* Task requirements
Which lines of the material contain the word "settings"? Show each one.

* Dataset records
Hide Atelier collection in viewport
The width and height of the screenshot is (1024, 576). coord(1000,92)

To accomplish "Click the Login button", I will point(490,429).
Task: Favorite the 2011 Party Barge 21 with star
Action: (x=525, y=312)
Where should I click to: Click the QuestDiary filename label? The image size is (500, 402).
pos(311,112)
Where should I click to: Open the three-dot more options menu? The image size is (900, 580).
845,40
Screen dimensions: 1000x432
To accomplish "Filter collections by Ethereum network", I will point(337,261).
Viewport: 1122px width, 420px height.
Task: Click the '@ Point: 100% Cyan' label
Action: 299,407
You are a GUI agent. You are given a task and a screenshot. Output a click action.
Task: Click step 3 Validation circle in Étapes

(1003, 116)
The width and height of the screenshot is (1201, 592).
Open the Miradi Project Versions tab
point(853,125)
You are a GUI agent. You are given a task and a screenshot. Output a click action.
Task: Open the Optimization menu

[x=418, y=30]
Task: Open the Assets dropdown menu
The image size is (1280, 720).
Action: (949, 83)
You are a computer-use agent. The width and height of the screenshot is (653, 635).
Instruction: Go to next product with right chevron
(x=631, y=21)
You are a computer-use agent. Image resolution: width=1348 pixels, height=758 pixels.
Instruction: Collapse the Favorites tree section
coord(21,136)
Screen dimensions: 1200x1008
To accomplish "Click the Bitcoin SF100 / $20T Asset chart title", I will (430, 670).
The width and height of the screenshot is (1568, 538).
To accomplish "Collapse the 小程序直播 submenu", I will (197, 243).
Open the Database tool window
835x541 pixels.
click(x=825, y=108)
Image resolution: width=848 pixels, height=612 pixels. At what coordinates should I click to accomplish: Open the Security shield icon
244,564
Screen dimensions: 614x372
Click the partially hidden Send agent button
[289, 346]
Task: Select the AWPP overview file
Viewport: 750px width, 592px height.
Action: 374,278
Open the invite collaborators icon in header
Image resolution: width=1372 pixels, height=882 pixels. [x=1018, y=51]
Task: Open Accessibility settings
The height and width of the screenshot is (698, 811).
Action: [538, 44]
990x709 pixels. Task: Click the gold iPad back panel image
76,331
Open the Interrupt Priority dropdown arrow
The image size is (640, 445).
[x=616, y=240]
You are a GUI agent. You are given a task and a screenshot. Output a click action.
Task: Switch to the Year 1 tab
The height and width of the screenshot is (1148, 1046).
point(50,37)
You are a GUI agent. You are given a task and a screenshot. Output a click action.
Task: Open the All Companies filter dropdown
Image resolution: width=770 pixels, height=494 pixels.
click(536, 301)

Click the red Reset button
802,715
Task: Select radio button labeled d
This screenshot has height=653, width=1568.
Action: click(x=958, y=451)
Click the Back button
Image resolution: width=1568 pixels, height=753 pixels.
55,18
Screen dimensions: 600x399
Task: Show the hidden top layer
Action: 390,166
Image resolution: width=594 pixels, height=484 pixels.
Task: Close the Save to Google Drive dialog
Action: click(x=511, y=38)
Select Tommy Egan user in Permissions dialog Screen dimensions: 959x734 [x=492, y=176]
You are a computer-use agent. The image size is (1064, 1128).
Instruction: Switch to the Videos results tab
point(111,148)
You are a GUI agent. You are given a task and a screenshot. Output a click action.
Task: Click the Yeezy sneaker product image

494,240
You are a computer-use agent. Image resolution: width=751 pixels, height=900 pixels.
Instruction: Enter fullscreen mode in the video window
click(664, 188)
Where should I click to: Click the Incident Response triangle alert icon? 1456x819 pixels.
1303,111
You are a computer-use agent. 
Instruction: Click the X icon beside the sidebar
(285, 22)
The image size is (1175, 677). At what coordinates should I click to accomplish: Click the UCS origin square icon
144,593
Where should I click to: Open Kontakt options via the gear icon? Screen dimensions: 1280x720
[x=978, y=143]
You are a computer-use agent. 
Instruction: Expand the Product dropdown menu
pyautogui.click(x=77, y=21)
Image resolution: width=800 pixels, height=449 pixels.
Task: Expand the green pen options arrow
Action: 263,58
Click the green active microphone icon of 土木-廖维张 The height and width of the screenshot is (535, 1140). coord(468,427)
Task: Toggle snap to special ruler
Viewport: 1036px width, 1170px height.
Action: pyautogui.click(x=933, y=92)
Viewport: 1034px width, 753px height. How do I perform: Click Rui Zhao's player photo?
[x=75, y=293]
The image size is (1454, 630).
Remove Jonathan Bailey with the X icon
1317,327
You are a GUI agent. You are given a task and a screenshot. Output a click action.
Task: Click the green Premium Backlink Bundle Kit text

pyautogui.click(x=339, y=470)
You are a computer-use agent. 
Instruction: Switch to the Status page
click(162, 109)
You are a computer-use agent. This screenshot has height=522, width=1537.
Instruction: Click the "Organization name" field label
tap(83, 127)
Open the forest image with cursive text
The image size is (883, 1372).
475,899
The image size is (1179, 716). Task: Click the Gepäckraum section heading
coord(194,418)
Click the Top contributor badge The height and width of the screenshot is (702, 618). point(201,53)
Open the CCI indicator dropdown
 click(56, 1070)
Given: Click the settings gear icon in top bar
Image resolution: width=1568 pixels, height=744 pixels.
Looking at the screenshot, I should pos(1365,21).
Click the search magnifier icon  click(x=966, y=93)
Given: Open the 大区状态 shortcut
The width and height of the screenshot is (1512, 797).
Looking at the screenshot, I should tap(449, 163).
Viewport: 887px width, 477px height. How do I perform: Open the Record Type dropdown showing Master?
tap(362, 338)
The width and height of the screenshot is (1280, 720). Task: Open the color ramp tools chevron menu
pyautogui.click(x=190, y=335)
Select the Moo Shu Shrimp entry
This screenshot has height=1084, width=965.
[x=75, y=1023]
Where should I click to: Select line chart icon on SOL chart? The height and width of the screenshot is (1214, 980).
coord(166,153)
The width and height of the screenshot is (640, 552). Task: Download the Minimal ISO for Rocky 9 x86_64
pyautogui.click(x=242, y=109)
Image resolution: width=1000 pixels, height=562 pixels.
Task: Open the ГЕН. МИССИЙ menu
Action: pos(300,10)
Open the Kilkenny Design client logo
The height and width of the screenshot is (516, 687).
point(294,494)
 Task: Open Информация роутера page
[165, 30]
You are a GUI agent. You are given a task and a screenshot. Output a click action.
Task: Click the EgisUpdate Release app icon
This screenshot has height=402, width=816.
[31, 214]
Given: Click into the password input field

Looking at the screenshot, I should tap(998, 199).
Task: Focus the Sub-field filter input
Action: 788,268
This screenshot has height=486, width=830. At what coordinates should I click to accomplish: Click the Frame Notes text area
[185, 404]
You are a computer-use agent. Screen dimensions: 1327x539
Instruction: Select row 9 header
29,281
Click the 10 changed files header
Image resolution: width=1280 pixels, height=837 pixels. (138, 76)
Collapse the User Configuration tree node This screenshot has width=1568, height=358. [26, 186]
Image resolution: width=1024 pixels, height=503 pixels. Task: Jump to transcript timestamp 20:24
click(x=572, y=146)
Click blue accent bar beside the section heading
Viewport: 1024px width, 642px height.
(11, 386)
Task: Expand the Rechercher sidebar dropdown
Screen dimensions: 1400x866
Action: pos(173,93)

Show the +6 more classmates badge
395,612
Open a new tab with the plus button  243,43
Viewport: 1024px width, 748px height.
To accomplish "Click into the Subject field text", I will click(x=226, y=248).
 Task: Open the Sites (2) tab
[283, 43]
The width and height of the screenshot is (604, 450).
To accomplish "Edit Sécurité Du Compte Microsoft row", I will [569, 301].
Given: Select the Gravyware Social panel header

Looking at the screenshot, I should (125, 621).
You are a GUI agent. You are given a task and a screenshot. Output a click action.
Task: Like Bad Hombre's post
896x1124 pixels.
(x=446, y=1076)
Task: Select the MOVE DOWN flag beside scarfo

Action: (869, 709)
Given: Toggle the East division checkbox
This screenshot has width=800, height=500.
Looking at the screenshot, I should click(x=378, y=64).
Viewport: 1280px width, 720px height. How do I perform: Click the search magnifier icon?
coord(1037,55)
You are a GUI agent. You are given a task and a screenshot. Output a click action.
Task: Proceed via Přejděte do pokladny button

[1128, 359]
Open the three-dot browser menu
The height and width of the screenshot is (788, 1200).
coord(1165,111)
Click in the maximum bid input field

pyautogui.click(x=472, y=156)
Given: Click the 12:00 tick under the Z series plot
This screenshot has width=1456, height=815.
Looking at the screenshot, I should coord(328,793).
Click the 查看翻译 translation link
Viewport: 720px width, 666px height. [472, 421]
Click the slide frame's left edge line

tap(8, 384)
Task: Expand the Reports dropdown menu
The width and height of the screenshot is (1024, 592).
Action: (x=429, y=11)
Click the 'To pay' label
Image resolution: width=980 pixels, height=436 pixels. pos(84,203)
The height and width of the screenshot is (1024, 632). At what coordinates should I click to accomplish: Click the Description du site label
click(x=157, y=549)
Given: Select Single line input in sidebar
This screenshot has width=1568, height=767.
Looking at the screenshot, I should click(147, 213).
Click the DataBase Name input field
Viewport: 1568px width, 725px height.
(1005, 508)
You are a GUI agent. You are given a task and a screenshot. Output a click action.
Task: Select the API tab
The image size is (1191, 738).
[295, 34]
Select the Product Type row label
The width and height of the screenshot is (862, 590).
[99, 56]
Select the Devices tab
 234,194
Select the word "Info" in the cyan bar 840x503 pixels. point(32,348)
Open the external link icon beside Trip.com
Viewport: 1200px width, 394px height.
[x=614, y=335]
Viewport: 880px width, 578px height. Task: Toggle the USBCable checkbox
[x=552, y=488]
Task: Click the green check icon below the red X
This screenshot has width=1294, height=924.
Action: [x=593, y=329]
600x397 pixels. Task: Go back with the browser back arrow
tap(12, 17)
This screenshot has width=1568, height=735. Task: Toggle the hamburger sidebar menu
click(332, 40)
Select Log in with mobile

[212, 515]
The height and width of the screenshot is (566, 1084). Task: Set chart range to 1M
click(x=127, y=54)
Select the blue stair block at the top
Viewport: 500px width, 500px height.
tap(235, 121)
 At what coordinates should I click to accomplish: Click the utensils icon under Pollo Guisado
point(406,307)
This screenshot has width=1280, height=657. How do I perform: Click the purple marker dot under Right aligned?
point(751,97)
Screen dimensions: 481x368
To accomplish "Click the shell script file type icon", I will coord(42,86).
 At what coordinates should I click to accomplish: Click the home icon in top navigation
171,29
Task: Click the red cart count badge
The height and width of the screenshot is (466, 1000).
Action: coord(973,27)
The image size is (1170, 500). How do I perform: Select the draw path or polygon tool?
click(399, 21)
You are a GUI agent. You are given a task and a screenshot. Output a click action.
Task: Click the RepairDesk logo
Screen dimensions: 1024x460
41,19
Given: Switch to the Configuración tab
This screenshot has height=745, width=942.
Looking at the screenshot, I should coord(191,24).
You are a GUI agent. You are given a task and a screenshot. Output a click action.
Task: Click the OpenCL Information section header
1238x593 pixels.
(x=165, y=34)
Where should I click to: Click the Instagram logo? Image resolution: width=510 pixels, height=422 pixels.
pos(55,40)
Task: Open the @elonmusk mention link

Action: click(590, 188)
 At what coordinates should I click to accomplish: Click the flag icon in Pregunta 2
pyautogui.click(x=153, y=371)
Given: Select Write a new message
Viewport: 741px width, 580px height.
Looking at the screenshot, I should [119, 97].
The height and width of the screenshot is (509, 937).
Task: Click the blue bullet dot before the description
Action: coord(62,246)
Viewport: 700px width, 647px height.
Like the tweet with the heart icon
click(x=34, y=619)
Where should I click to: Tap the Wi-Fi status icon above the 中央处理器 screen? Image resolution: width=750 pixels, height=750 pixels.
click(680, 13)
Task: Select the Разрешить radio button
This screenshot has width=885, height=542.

* Answer for the task
Task: Open Accessibility settings
Given: Click the settings gear icon in top bar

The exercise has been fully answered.